Usa, una legge contro i falsi affamati

sabato 21 settembre 2013


Stati Uniti, la Camera ha votato a maggioranza per eliminare i buoni alimentari. Con una votazione di 217 a 200, i Repubblicani cercano di far passare uno dei loro più simbolici cavalli di battaglia. Anche in campagna elettorale, più di un candidato (fra cui Newt Gingrich) aveva definito ironicamente la visione di Obama come “la nazione fondata sui buoni pasto”.

Contrapposta ad una visione di un’America fondata sulla libertà, sull’iniziativa individuale e sulla ricerca della felicità. L’immagine del “parassita” che non lavora, si droga, picchia la moglie e va a scroccare un pasto gratis a spese del contribuente, è l’incubo di ogni conservatore (e di ogni americano che si rispetti). Varata in un momento di timida ripresa, tuttavia, la legge votata dai conservatori viene intesa come un atto di gratuita crudeltà. E rischia di tramutarsi in un boomerang di immagine. Dopo la crisi, il 15% degli americani è arrivato alla soglia della povertà. La società statunitense, molto più libera e ricca di opportunità rispetto alle ingessate economie europee, dà sicuramente maggiori chance di prendere l’ascensore sociale e uscire di nuovo dallo stato di miseria.

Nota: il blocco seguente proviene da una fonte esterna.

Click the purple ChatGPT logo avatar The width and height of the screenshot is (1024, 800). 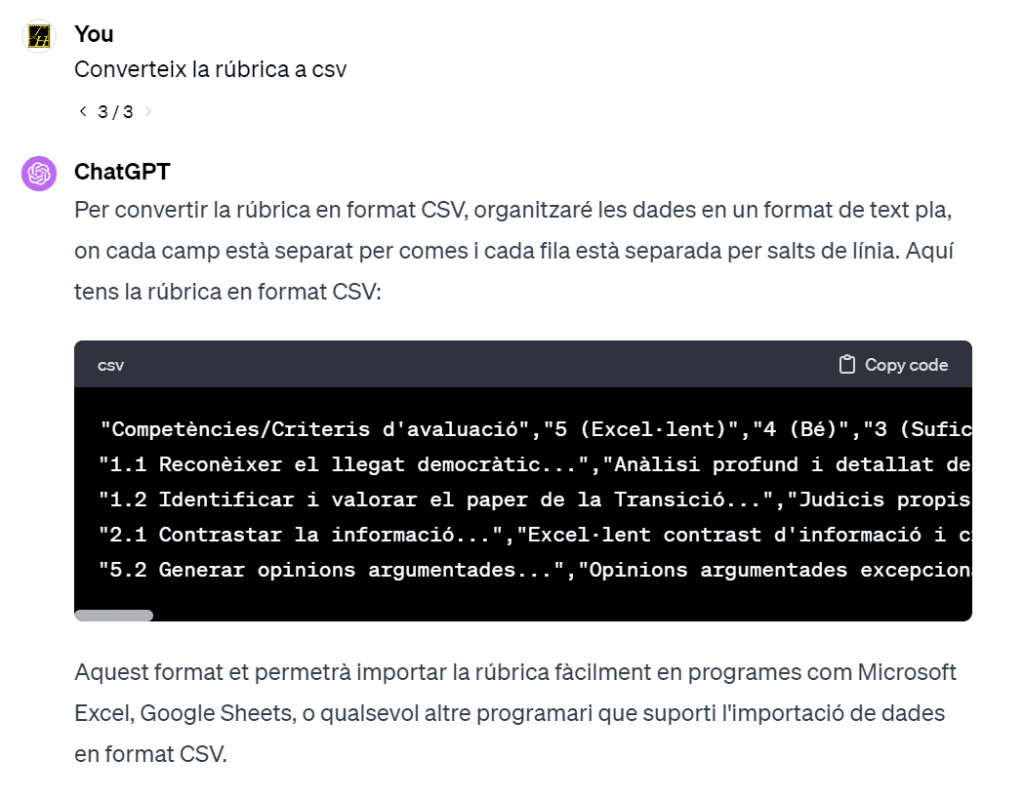tap(39, 174)
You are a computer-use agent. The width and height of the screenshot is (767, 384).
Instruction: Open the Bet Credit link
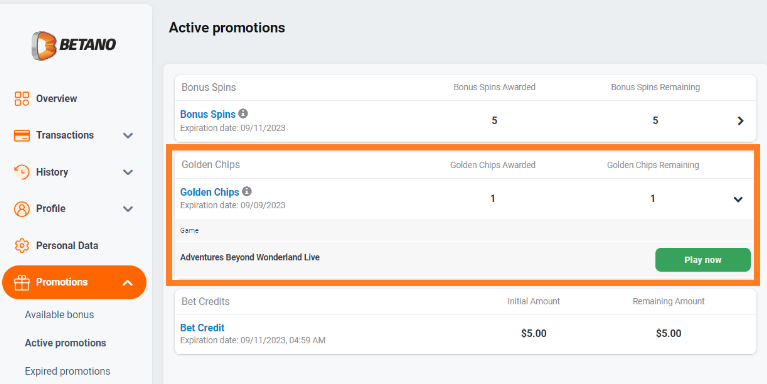[202, 328]
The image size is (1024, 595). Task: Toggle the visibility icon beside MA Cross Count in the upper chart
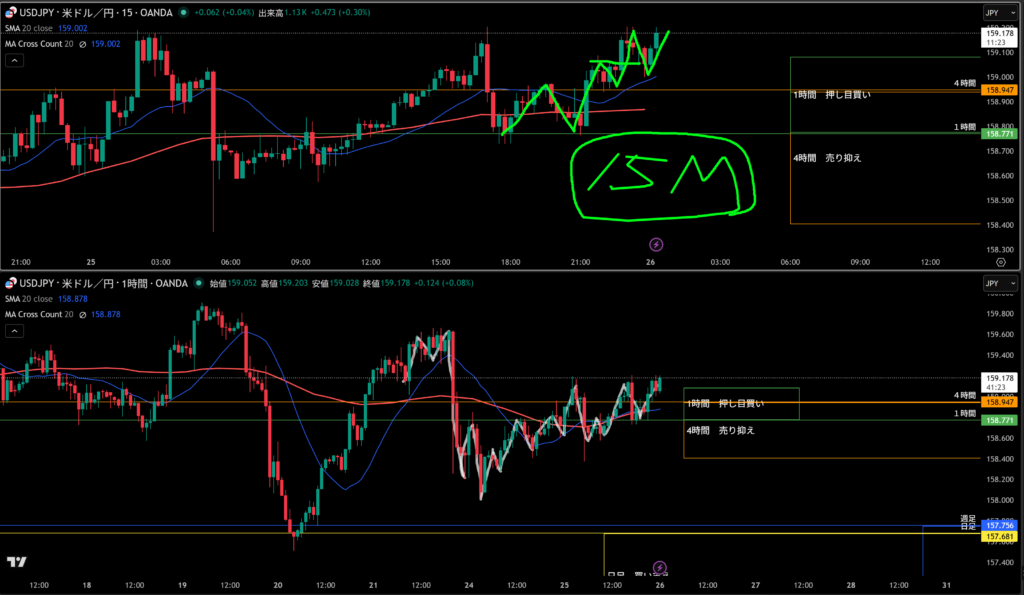(81, 44)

 Ma molti americani, che fino a poco fa lavoravano e si potevano pagare casa, macchina e tre pasti al giorno, hanno ora bisogno di un buono alimentare per potersi permettere un minimo di sussistenza. Barack Obama ha perfettamente compreso l’impopolarità latente della proposta conservatrice e ha subito messo sul piatto tutto il suo peso presidenziale. Ha infatti annunciato che, se mai la legge dovesse passare al Senato, porrebbe il suo veto.

 I maligni pensano allora che quella repubblicana sia solo una tattica per creare caos e sovraccaricare di impegni la Casa Bianca, ritardando i lavori su altre leggi. In sintesi: una nuova manovra di ostruzionismo, indipendentemente dal contenuto (buono o brutto che sia) della legge proposta. Ma è veramente solo ostruzionismo? Stiamo parlando realmente di una legge che è solo crudeltà, votata con l’unico scopo di ritardare i lavori del Congresso? Non proprio. La revoca dei buoni alimentari ha il suo perché. Prima di tutto, in un periodo di tagli necessari, porta a un risparmio di 4 miliardi di dollari all’anno.

A parte il valore simbolico (punire una classe di americani che campa alle spalle degli altri e incentivare l’uscita dalla povertà tramite l’iniziativa individuale), la revoca dei buoni alimentari statali non si traduce in: privare i poveri del cibo. Non esiste quel “let them starve” (lasciateli morire di fame) attribuito ai conservatori dai critici progressisti. Togliere l’assistenza statale, vuol dire trasferirla agli enti locali e alle società di volontariato.

 Che negli Usa, contrariamente all’Europa, sono realtà forti, strutturate, ricche e piene di iniziative. Gli stati che compongono la federazione, una volta passata (e se dovesse passare) la nuova legge, avrebbero vincoli maggiori prima di fornire ai richiedenti i loro aiuti alimentari. Dovrebbero sottoporli ai test di droga. Dovrebbero limitare gli aiuti per gli adulti abili e in età da lavoro e senza persone a carico, che possono benissimo mantenersi da soli: essi non verrebbero del tutto privati degli aiuti, ma li riceverebbero solo per il tempo necessario a trovarsi un altro impiego.

O a trovare, comunque, una possibilità, di tornare a pagarsi i pasti da soli. Quindi, al di là della retorica progressista, i conservatori non vogliono affamare nessuno. Vogliono solo evitare che troppa gente vada a scrocco. Nella patria dei falsi invalidi, quale è la nostra, potremmo anche prendere esempio. Invece preferiamo aumentare l’Iva pur di mantenere un numero indefinito di scrocconi.